Hong Kong's Civic Party, a major anti-government political group that played an instigating role in the social turmoil in Hong Kong, announced its disbandment on Saturday, as no member from the party was willing to take part in the Legislative Council election. Experts said in today's Hong Kong, there is no room for political groups that take an aggressive anti-central government position and fail to comply with the requirement of only patriots governing Hong Kong to survive.
Also, under the guise of being a local political group, the Civic Party had engaged in collusion with foreign forces to become their proxy in Hong Kong, and its so-called liquidation probably serves as an attempt to "cover up its illegal funding from foreign forces and to destroy evidence to evade legal responsibility," some experts said, calling for relevant personnel from the party to be punished in accordance with the law.
Founded in 2006, the Civic Party, which later became a major part of the anti-government forces in Hong Kong, included some social elites especially from the legal sector. Its relations with the Hong Kong Special Administrative Region (HKSAR) government and the central government were "not bad" at the beginning due to the party's moderate stance, according to public information.
Some members from the party had been criticized for "being too moderate" on their political stance compared with local aggressive anti-government forces, but the Hong Kong riots in 2019 changed the landscape of the anti-government camp including the Civic Party, whose members had frequently appeared in violent protests and refused to break up with the rioters, some local media reported.
Some former members, such as Dennis Kwok Wing-hang and Alvin Yeung Ngok-kiu, even made a trip to the US to lobby for the passage of the Hong Kong Human Rights and Democracy Act, which was seen as a blatant act of colluding with external forces to interfere in China's internal affairs.
"The only way out for the Civic Party after the implementation of the National Security Law for Hong Kong and the electoral reform was to completely change its political stance and abandon the position of confronting the central government, but they failed to do so," Lau Siu-kai, a consultant from the Chinese Association of Hong Kong and Macao Studies, who is also a senior policy advisor, told the Global Times on Sunday.
In the new political environment, there's no room for this party to survive, so they had no choice but to disband, Lau said.
After the HKSAR government implemented the principle of only patriots governing Hong Kong, lawmakers from all sectors are required to take loyalty oath, and since then, multiple lawmakers have left the Civic Party. In the end, the party went from being the second largest opposition party to a "no-seat party," according to media reports. Meanwhile, lawmakers such as Yeung, who had been involved in the infamous "35-plus" political strategy in 2020, have been arrested and charged.

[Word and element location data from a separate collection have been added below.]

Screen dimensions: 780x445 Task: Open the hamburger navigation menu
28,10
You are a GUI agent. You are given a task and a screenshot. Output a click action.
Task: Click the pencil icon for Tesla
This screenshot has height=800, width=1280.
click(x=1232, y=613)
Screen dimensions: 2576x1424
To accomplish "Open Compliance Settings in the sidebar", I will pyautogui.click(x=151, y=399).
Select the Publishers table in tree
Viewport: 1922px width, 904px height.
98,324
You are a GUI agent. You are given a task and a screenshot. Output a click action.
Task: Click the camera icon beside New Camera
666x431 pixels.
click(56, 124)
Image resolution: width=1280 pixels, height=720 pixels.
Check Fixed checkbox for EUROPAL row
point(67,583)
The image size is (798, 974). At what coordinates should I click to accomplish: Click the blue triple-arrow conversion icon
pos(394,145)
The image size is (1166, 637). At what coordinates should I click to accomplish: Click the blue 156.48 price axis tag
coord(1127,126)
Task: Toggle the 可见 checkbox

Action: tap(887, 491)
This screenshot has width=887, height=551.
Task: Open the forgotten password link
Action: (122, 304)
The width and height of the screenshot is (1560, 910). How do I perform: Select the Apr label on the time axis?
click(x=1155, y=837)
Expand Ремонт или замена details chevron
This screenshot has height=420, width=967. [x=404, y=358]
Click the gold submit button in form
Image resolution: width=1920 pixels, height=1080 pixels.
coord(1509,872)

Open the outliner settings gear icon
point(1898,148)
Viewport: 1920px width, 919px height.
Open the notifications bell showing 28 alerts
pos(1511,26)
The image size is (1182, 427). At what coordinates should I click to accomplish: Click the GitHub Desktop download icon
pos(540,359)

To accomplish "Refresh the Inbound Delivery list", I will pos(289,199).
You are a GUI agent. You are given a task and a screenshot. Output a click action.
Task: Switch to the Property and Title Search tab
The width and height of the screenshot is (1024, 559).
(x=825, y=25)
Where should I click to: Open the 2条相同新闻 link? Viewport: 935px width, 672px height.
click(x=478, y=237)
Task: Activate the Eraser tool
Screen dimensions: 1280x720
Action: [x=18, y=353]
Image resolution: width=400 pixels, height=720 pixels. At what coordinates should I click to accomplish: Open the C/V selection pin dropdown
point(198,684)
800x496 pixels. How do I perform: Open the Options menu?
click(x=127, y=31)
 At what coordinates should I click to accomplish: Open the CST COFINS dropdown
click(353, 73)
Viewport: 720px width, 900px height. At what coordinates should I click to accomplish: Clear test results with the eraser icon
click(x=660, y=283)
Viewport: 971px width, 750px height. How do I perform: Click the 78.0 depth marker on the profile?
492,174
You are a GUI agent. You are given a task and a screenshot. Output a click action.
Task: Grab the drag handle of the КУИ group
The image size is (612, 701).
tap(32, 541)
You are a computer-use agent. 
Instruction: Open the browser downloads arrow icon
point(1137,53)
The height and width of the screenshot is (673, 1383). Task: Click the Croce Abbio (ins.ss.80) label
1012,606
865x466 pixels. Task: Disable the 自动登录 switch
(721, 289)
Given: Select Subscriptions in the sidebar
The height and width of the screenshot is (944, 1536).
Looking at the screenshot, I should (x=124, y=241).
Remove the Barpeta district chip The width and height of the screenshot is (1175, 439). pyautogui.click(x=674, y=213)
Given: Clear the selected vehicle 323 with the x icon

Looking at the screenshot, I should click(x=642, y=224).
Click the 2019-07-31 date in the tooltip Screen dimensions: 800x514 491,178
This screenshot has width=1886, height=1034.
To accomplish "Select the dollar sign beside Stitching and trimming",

In addition to the decision to disband the party, Civic Party chairman Alan Leong on Saturday said they have appointed a liquidator, who will be taking control of the party from Sunday. Meanwhile, the provisional executive committee will be stripped of all powers, local media outlet RTHK said.
For a long time, Leong, as chairman of the party, has been using it as a political tool to allegedly collude with external forces and receive "black money", and under the guise of "democracy" and "freedom", they smeared and discredited the Chinese mainland and the HKSAR government, poisoned young people's minds and tried to sabotage the national security and peace in Hong Kong, Willy Fu, a law professor and vice-chairman of the Hong Kong Legal Exchange Foundation, told the Global Times on Sunday.
"Leong should bear legal responsibilities for his acts, as he also took part in the press conference of the infamous '35-plus' political strategy, and disbanding the party can't help him escape the punishment of the law," Fu said.
Some experts also noted that the external forces, including the US, no longer rely heavily on anti-China rioters in Hong Kong, and Hong Kong residents have become disgusted with what those rioters in Hong Kong have done over the past few years, and have kept distance from them.
"All these factors have taken away their room for survival today," Lau said.